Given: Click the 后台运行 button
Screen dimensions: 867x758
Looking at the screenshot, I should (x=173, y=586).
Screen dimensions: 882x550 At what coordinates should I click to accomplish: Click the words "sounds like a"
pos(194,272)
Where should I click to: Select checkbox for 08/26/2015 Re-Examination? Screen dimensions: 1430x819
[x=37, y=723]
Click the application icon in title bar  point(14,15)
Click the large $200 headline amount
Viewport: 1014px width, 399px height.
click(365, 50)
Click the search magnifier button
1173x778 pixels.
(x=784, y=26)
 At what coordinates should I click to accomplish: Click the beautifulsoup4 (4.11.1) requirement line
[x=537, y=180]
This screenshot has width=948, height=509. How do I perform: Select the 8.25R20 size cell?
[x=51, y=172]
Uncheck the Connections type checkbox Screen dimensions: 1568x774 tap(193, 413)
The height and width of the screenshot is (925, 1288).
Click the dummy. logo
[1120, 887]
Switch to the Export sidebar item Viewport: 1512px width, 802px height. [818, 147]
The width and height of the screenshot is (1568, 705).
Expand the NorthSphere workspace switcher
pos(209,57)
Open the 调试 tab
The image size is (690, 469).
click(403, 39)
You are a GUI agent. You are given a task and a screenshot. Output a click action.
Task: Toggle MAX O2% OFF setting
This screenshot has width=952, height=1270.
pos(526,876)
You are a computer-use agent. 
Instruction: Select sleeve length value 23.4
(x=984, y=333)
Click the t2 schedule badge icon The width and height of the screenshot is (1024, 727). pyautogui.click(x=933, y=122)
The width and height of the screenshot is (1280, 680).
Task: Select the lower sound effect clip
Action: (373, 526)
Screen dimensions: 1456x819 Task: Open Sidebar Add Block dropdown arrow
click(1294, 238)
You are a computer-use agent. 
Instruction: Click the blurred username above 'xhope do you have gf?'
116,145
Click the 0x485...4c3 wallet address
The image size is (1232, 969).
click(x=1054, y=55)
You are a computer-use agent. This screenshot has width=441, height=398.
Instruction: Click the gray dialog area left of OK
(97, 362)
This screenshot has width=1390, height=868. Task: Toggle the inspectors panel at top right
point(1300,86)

• [Given problem]:
Rewrite all of the lines above with "Screen dimensions" replaced by "Display size" wherever it occurs, changing nothing else.

• [The result]:
Given: Click the 后台运行 button
Display size: 867x758
Looking at the screenshot, I should (x=173, y=586).
Display size: 882x550 At what coordinates should I click to accomplish: Click the words "sounds like a"
pos(194,272)
Where should I click to: Select checkbox for 08/26/2015 Re-Examination? Display size: 1430x819
[x=37, y=723]
Click the application icon in title bar  point(14,15)
Click the large $200 headline amount
Viewport: 1014px width, 399px height.
click(365, 50)
Click the search magnifier button
1173x778 pixels.
(x=784, y=26)
 At what coordinates should I click to accomplish: Click the beautifulsoup4 (4.11.1) requirement line
[x=537, y=180]
This screenshot has width=948, height=509. How do I perform: Select the 8.25R20 size cell?
[x=51, y=172]
Uncheck the Connections type checkbox Display size: 1568x774 tap(193, 413)
The height and width of the screenshot is (925, 1288).
Click the dummy. logo
[1120, 887]
Switch to the Export sidebar item Viewport: 1512px width, 802px height. [818, 147]
The width and height of the screenshot is (1568, 705).
Expand the NorthSphere workspace switcher
pos(209,57)
Open the 调试 tab
The image size is (690, 469).
click(403, 39)
You are a GUI agent. You are given a task and a screenshot. Output a click action.
Task: Toggle MAX O2% OFF setting
This screenshot has width=952, height=1270.
pos(526,876)
You are a computer-use agent. 
Instruction: Select sleeve length value 23.4
(x=984, y=333)
Click the t2 schedule badge icon The width and height of the screenshot is (1024, 727). pyautogui.click(x=933, y=122)
The width and height of the screenshot is (1280, 680).
Task: Select the lower sound effect clip
Action: (373, 526)
Display size: 1456x819 Task: Open Sidebar Add Block dropdown arrow
click(1294, 238)
You are a computer-use agent. 
Instruction: Click the blurred username above 'xhope do you have gf?'
116,145
Click the 0x485...4c3 wallet address
The image size is (1232, 969).
click(x=1054, y=55)
You are a computer-use agent. This screenshot has width=441, height=398.
Instruction: Click the gray dialog area left of OK
(97, 362)
This screenshot has width=1390, height=868. Task: Toggle the inspectors panel at top right
point(1300,86)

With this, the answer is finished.